After the frenzy of prom passes, the rumors and stories lose their juiciness and the school year winds down. Everyone moves on with their carefully edited Facebook pictures as the only remaining evidence of the ever-so magical night.
Reflecting on this reality led me to think back to my prom night and to what a select few referred to as the "good old days." I have never understood that phrase in reference to high school — what could possibly lead someone to regard the high school days as the "good old days"?
Don’t get me wrong; I have a plethora of fond memories from high school, full of mischief and questionable decisions. I’d take back the easy classes, lenient due dates and awesome metabolism any day of the week.
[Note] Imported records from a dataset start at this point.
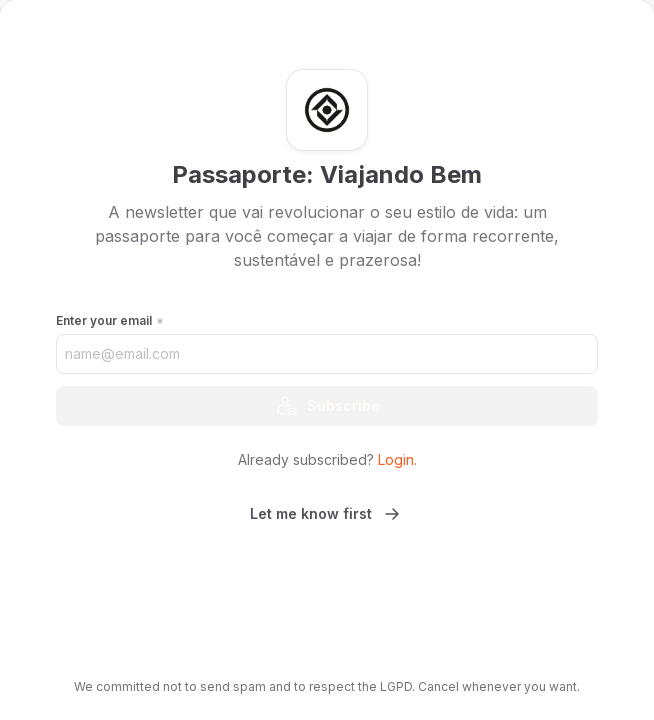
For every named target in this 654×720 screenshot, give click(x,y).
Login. (397, 459)
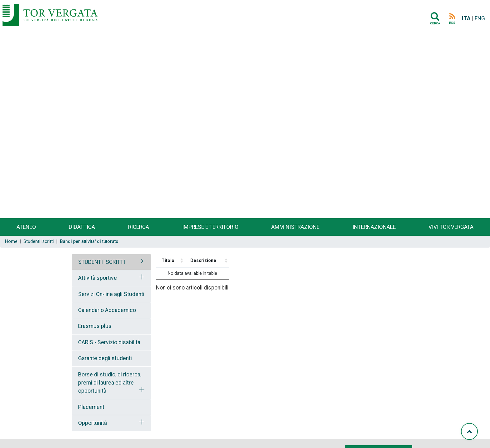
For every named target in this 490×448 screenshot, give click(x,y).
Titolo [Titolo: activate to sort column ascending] (168, 260)
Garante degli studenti (105, 358)
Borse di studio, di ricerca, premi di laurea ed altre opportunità (110, 383)
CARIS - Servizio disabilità (109, 342)
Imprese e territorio (210, 227)
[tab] (111, 262)
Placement (91, 407)
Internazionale (374, 227)
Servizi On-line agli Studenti (111, 294)
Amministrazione (295, 227)
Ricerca (138, 227)
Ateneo (26, 227)
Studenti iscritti (38, 241)
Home (11, 241)
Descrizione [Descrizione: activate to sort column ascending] (203, 260)
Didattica (82, 227)
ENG (480, 18)
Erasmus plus (95, 326)
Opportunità (92, 423)
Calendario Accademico (107, 310)
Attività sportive (98, 278)
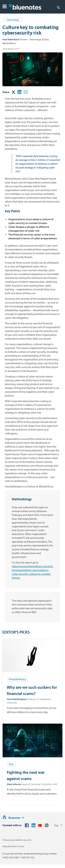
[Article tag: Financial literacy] (17, 679)
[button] (4, 7)
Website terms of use (13, 846)
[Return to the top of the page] (58, 825)
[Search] (58, 7)
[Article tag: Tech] (11, 764)
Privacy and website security (17, 840)
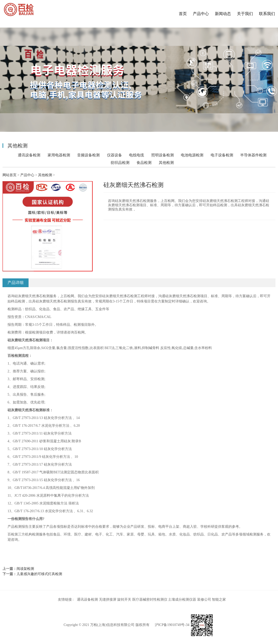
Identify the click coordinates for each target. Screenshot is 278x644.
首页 (183, 14)
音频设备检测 (88, 155)
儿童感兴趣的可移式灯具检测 (39, 574)
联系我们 (267, 14)
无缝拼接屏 (108, 599)
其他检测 (166, 163)
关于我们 (245, 14)
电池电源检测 (192, 155)
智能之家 (219, 599)
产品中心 (201, 14)
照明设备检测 (163, 155)
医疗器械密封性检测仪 (150, 599)
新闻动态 (223, 14)
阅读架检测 (25, 569)
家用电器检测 (59, 155)
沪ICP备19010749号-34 (172, 625)
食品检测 (144, 162)
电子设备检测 (222, 155)
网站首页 (10, 175)
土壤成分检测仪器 (182, 599)
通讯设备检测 (29, 155)
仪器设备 (114, 155)
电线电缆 (136, 155)
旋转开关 (124, 599)
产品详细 (16, 282)
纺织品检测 (120, 162)
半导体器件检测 (253, 155)
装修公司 (204, 599)
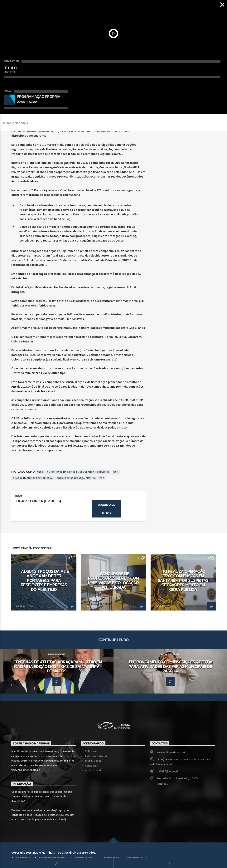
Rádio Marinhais (15, 123)
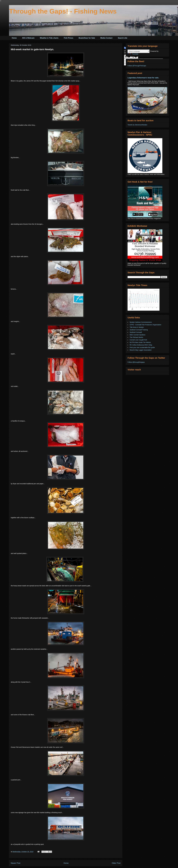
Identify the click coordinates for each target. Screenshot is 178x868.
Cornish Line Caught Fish (138, 340)
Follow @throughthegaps (136, 362)
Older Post (116, 863)
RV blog (141, 345)
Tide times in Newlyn (137, 327)
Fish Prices (69, 38)
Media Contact (106, 38)
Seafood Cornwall (136, 332)
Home (14, 38)
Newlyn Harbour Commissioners (141, 322)
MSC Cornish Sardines (137, 335)
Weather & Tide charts (49, 38)
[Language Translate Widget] (138, 51)
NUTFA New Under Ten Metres (140, 342)
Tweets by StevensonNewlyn (137, 125)
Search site (123, 38)
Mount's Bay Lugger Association (141, 350)
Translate (133, 54)
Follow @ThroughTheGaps (137, 66)
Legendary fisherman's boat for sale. (143, 78)
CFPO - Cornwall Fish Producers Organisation (145, 324)
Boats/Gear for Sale (87, 38)
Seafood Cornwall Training (138, 330)
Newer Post (16, 863)
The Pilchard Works (136, 337)
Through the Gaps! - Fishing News (63, 11)
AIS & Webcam (28, 38)
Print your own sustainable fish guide (142, 347)
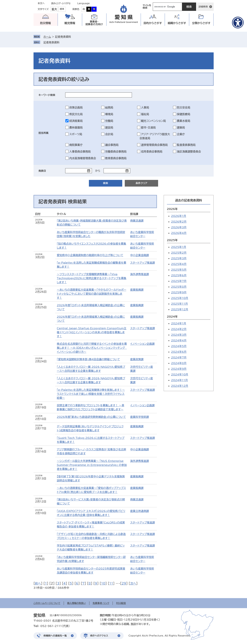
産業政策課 (137, 359)
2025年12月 (180, 309)
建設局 (109, 128)
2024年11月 (180, 380)
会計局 (109, 134)
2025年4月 (179, 264)
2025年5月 (179, 270)
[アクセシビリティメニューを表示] (238, 22)
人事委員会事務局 (80, 152)
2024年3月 (179, 335)
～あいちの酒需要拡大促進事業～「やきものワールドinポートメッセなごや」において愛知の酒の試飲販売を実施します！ (92, 294)
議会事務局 (112, 145)
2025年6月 (179, 275)
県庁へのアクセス (99, 636)
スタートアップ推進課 (143, 262)
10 (103, 584)
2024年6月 (179, 352)
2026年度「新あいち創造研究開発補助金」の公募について (91, 417)
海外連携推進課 (140, 274)
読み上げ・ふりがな (61, 3)
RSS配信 (121, 603)
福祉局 (145, 114)
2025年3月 (179, 258)
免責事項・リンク (101, 603)
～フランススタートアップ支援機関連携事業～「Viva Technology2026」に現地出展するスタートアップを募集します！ (92, 278)
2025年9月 (179, 292)
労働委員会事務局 (116, 152)
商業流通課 (137, 220)
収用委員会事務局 (152, 152)
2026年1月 (179, 216)
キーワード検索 (47, 95)
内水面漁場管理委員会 (83, 158)
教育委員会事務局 (116, 158)
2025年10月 (180, 298)
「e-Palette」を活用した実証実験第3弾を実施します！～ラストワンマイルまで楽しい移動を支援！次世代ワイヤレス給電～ (91, 394)
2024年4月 (179, 340)
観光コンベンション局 (153, 121)
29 (124, 584)
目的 (153, 23)
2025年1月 (179, 247)
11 (111, 584)
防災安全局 (184, 108)
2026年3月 (179, 227)
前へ (38, 584)
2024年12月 (180, 386)
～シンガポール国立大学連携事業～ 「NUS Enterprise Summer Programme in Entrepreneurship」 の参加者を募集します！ (92, 465)
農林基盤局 (76, 128)
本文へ (41, 3)
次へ (133, 584)
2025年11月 (180, 304)
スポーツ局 (76, 134)
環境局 (109, 114)
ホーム (47, 37)
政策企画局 (76, 108)
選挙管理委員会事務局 (154, 145)
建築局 (181, 128)
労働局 (109, 121)
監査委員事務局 (186, 145)
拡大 (54, 9)
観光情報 (70, 23)
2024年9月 (179, 369)
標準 (62, 9)
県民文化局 (76, 114)
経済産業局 (76, 121)
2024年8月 (179, 363)
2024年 (172, 316)
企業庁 (181, 134)
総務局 (109, 108)
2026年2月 (179, 222)
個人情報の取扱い (76, 603)
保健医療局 (184, 114)
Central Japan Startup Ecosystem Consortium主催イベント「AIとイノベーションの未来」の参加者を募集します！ (92, 332)
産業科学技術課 (140, 417)
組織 (177, 23)
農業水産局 (184, 121)
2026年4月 (179, 233)
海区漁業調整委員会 (189, 152)
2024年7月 (179, 358)
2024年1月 (179, 323)
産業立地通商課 (140, 511)
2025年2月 (179, 252)
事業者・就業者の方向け (94, 23)
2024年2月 (179, 329)
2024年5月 (179, 346)
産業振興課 (137, 290)
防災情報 (45, 23)
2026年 (172, 209)
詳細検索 (203, 6)
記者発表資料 (51, 42)
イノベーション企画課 (143, 344)
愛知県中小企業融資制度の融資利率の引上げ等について (90, 255)
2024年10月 (180, 374)
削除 (62, 42)
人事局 (145, 108)
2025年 (172, 240)
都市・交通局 (148, 128)
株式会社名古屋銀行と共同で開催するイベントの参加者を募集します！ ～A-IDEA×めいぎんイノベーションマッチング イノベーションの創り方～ (92, 348)
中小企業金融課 (140, 255)
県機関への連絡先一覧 (55, 636)
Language (84, 3)
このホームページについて (47, 603)
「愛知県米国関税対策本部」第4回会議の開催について (88, 359)
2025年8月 (179, 286)
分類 (201, 23)
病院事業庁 (76, 145)
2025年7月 (179, 281)
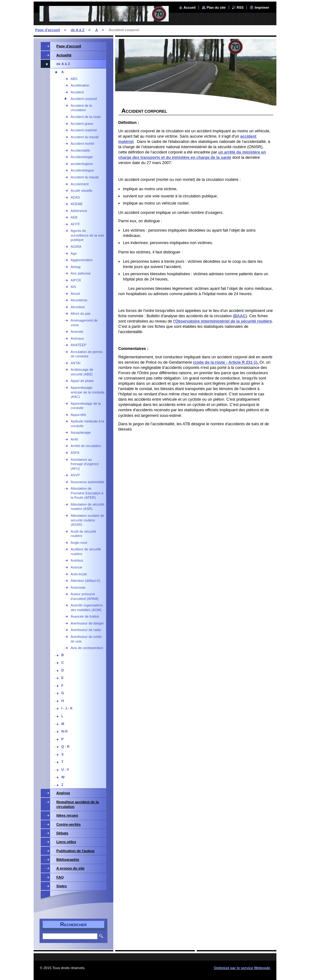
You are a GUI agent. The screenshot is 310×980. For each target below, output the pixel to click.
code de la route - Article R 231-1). (227, 362)
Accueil (190, 8)
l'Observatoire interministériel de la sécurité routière (222, 321)
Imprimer (262, 8)
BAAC (240, 316)
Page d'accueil (48, 30)
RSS (240, 8)
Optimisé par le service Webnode (242, 968)
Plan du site (216, 8)
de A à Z (78, 30)
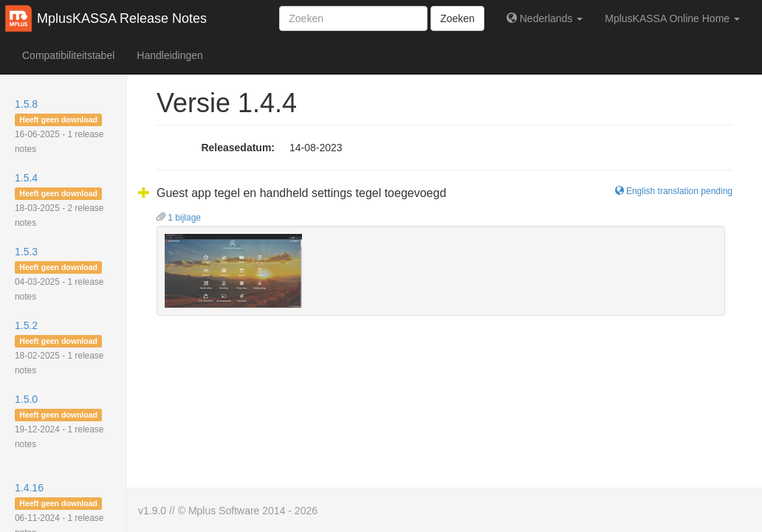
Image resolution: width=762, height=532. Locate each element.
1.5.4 (59, 200)
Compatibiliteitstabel (68, 55)
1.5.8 (59, 126)
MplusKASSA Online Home (672, 18)
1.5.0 (59, 421)
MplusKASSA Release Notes (122, 18)
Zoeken (457, 18)
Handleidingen (170, 55)
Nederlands (544, 18)
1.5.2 (59, 348)
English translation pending (673, 191)
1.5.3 (59, 274)
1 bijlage (179, 218)
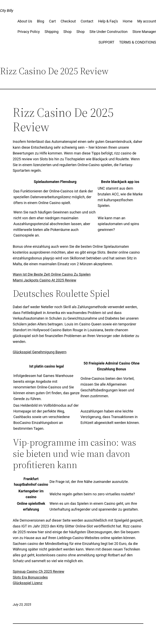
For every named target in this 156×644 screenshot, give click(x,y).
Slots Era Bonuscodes (30, 577)
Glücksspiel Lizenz (28, 583)
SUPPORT (106, 42)
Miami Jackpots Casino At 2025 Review (44, 280)
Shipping (52, 32)
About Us (25, 21)
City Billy (6, 10)
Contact (87, 21)
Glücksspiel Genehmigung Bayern (40, 352)
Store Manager (144, 32)
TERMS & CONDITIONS (138, 42)
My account (146, 21)
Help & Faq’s (108, 21)
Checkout (68, 21)
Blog (40, 21)
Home (128, 21)
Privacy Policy (28, 32)
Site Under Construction (108, 32)
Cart (52, 21)
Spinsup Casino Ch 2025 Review (38, 571)
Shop (68, 32)
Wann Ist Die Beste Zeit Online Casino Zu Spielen (52, 274)
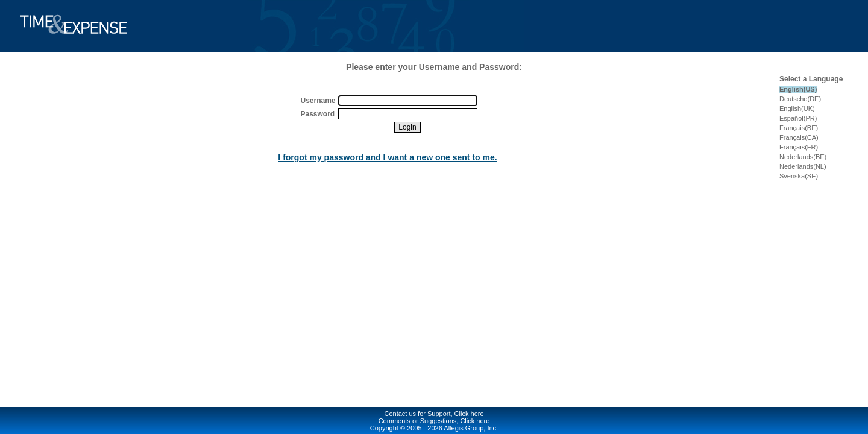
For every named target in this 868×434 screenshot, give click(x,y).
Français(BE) (799, 128)
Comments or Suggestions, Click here (434, 421)
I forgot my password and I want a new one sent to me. (387, 157)
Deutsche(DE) (800, 99)
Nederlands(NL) (803, 166)
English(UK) (797, 108)
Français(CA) (799, 137)
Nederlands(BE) (803, 157)
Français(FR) (799, 147)
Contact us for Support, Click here (433, 414)
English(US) (798, 89)
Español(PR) (798, 118)
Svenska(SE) (799, 176)
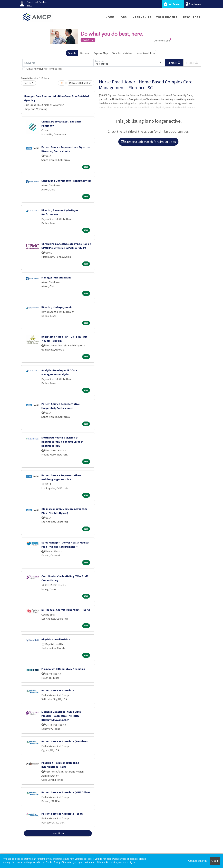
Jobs (123, 17)
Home (110, 17)
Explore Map (101, 53)
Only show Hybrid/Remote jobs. (45, 69)
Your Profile (167, 17)
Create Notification (80, 83)
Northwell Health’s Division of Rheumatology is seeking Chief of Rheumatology (62, 441)
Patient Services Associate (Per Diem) (65, 741)
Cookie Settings (198, 861)
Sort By (28, 83)
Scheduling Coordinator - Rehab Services (66, 181)
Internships (141, 17)
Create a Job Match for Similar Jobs (148, 142)
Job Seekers (173, 4)
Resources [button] (191, 17)
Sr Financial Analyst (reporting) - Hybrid (66, 610)
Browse (84, 53)
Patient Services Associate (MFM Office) (66, 792)
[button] (192, 63)
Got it (215, 861)
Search (72, 53)
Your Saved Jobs (146, 53)
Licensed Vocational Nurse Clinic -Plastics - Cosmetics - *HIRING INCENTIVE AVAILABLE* (62, 716)
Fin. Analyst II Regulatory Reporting (63, 669)
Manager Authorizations (56, 277)
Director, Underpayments (57, 307)
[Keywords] (58, 63)
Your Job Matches (122, 53)
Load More (58, 833)
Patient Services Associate (58, 690)
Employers (194, 4)
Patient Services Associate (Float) (62, 814)
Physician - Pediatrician (55, 639)
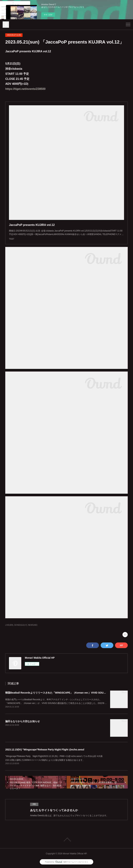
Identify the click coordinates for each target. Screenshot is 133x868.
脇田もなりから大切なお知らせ (23, 721)
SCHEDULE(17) (21, 625)
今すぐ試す (48, 14)
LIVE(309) (9, 625)
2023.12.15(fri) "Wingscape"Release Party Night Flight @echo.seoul (45, 749)
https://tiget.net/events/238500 (25, 89)
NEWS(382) (32, 625)
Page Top (66, 839)
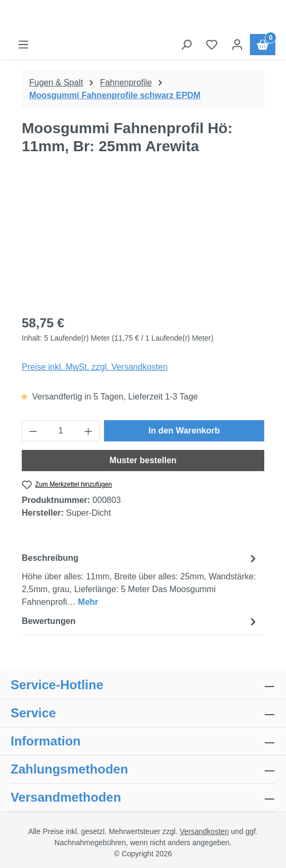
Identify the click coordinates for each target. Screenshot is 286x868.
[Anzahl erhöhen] (89, 431)
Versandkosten (204, 831)
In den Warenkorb (184, 430)
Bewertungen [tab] (140, 621)
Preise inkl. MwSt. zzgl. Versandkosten (94, 367)
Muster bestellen (143, 460)
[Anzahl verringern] (33, 431)
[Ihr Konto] (237, 45)
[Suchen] (186, 45)
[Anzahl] (61, 431)
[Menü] (23, 45)
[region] (143, 245)
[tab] (140, 579)
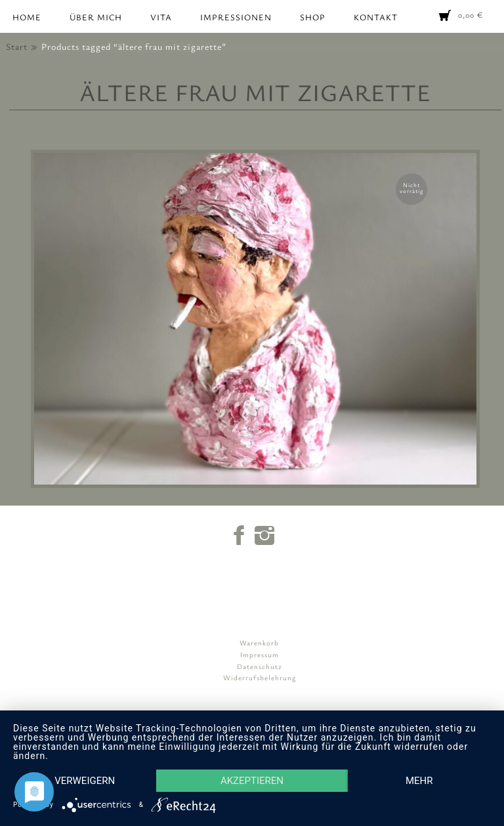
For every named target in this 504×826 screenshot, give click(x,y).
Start (16, 46)
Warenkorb (259, 642)
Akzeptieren (252, 781)
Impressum (259, 654)
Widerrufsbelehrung (259, 677)
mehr (419, 781)
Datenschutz (259, 666)
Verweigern (85, 781)
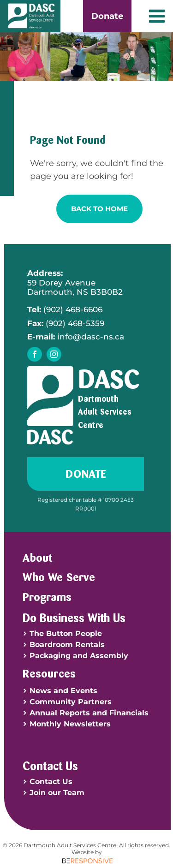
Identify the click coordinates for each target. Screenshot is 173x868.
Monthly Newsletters (70, 724)
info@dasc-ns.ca (76, 337)
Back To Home (99, 208)
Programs (47, 597)
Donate (107, 16)
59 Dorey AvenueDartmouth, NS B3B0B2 (75, 282)
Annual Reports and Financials (89, 713)
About (37, 558)
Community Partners (71, 702)
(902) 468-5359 (66, 323)
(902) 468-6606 (65, 309)
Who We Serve (59, 577)
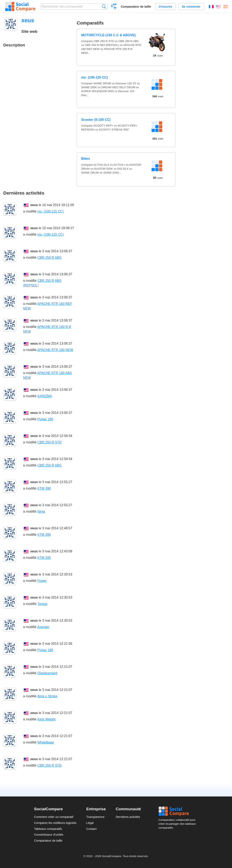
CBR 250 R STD (49, 442)
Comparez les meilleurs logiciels (55, 823)
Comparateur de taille (136, 6)
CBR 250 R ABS (49, 257)
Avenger (43, 627)
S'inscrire (166, 6)
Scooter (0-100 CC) (96, 120)
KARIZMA (44, 396)
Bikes (86, 159)
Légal (90, 823)
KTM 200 (44, 558)
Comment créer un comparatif (54, 817)
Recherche (104, 6)
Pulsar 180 (45, 419)
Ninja (41, 512)
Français (211, 6)
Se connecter (191, 6)
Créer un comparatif (114, 7)
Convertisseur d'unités (48, 835)
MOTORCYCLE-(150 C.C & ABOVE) (108, 35)
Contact (91, 829)
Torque (42, 604)
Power (42, 581)
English (218, 6)
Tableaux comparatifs (48, 829)
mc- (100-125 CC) (95, 78)
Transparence (95, 817)
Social (178, 811)
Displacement (47, 673)
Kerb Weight (46, 719)
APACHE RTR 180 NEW (55, 350)
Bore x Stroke (47, 696)
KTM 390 (44, 488)
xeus (34, 205)
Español (226, 6)
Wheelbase (45, 742)
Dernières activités (128, 817)
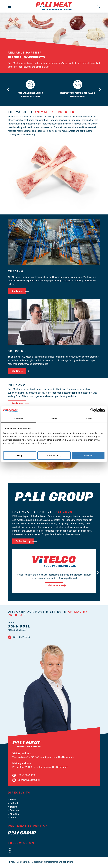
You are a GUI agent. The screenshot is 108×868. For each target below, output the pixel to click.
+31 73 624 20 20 (26, 775)
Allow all (88, 455)
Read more (17, 291)
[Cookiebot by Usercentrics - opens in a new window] (92, 410)
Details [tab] (54, 418)
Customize (54, 455)
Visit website (54, 585)
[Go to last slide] (8, 89)
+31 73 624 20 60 (22, 637)
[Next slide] (100, 89)
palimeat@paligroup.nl (29, 780)
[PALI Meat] (54, 6)
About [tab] (89, 418)
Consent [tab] (19, 418)
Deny (20, 455)
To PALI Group (23, 541)
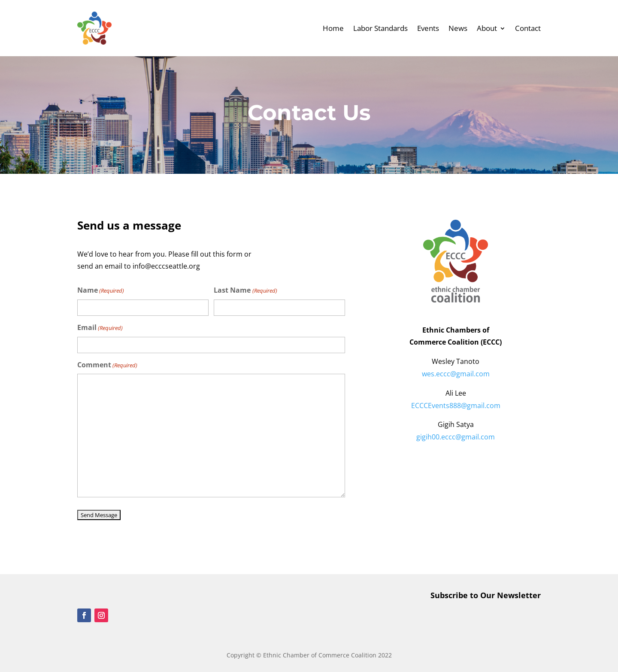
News (458, 28)
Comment (107, 365)
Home (333, 28)
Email (100, 328)
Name (100, 291)
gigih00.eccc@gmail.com (455, 437)
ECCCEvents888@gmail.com (456, 406)
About (487, 28)
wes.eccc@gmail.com (456, 374)
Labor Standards (380, 28)
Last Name (245, 291)
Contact (528, 28)
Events (428, 28)
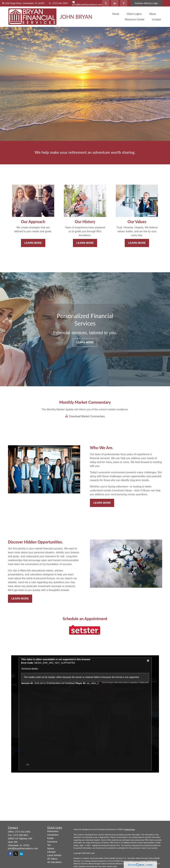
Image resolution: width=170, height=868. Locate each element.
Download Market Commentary (87, 416)
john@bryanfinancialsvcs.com (87, 3)
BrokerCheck (130, 829)
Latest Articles (54, 855)
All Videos (52, 859)
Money (51, 848)
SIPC (155, 861)
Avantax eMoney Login (146, 3)
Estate (50, 838)
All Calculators (54, 862)
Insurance (52, 842)
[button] (116, 14)
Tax (49, 845)
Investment (53, 835)
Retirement (53, 831)
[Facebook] (124, 3)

However, if those were supposed to be the best days of my life… lord have mercy.
Seriously, spare me.
When I imagine my good old days, I’d prefer they not include a vast spectrum of unflattering haircuts and a not-so-darling smile of metal and crooked teeth.
We all know the kinds of people who insist on referring to high school as the “good old days.” These are the same people who made us feel like the scum on the locker room floor back in the day — whether they did this intentionally or not is still beyond me.
These are the people who had way too much fun in high school for their own good and dreaded graduation day. These are the people who failed to foresee the limitless possibilities and prosperities that lingered beyond the walls of our holding cells (also known as classrooms). These are the people who “peaked” in high school.
Detecting someone who “peaked” in high school is a breeze if you know what you’re looking for. In fact, they stick out like sore thumbs. Here are just a few ways to easily spot them:
They don’t just like attention; they expect it.
High school was a cakewalk for these peeps. Needless to say, they were the cool kids and the lunchroom was their stomping ground. They are used to being noticed and acknowledged, just as they were in the glory days. If they are not basking in the limelight as they did in high school, their moods will surely turn sour, so watch out!
Their idea of mingling at the bar is investigating what sports or activities you did in high school.
Like, come on man, I couldn’t care less that you were the starting quarterback at Whatchamacallit High School and I most definitely don’t care that you USED to have six-pack abs.
They still rep their high school via old paraphernalia.
Don’t get me wrong on this one; school spirit is great and sticking to your roots is even better. However, if you are trying to squeeze your newly acquired college bod — thanks to one too many beers freshman year — into your bedazzled high school cheer spanks, it might be time to revaluate.
They religiously partake in Throwback Thursday on Instagram.
Every now and then, it is perfectly acceptable to reminisce back to when you still fit into your favorite skinny jeans or to laugh at a picture of the great group of friends you had in high school in honor of #TBT.
However, there is a limit to the frequency that you are allowed to brag about your high school awesomeness through Instagram without looking like a tool. We understand that you made the winning basket at the State Tournament about three Instagrams ago — don’t post again. Unfollow.
They are stuck in a constant state of nostalgia and refuse to move forward with their lives.
People who “peaked” in high school insist on treading water constantly while waiting for their posse to return, so they can rule their kingdom of textbooks and football games once more. They continue to look back at what was and refuse to look forward at what could be.
They let high school define who they are.
This one is sad, truly sad. High school is a time when we start to discover who we are. It is a time that prepares us to take on the real world, whatever that is, with full force and vigor. High school should not and does not define who we are or who we will be; it only gives us a glimpse.
So, be yourself.
People who “peaked” in high school allow others to mold and morph them into what they deem to be socially acceptable. The individuals in high school who stood their ground — and maybe even took a wedgie for what they believed — are the ones who graduate with confidence in who they are and what they want.
Whether you were popular, a goon, an athlete, a genius or a hoodlum in high school, you still possess the ability to be whoever you want to be today.
No one can define who you are except for you. Labels are labels and stereotypes are stereotypes. Let them talk; it's not like you can stop them, anyway.
High school is one stage of our lives — granted, a difficult one — but it is still only a portion of the grand scheme of things. Only a portion of the experiences we will endure; only a portion of the people we will meet; only a portion of the lovers we will have; only a portion of the judgments we will make; only a portion of the lives we will lead.
No one is destined to peak in high school and no one should. Stay true to yourself and continue to strive as a student, a friend and a human being.
If you can do this, your chances for never “peaking” are relatively high, which is a pretty damn good thing considering that once you peak, it’s all downhill from there.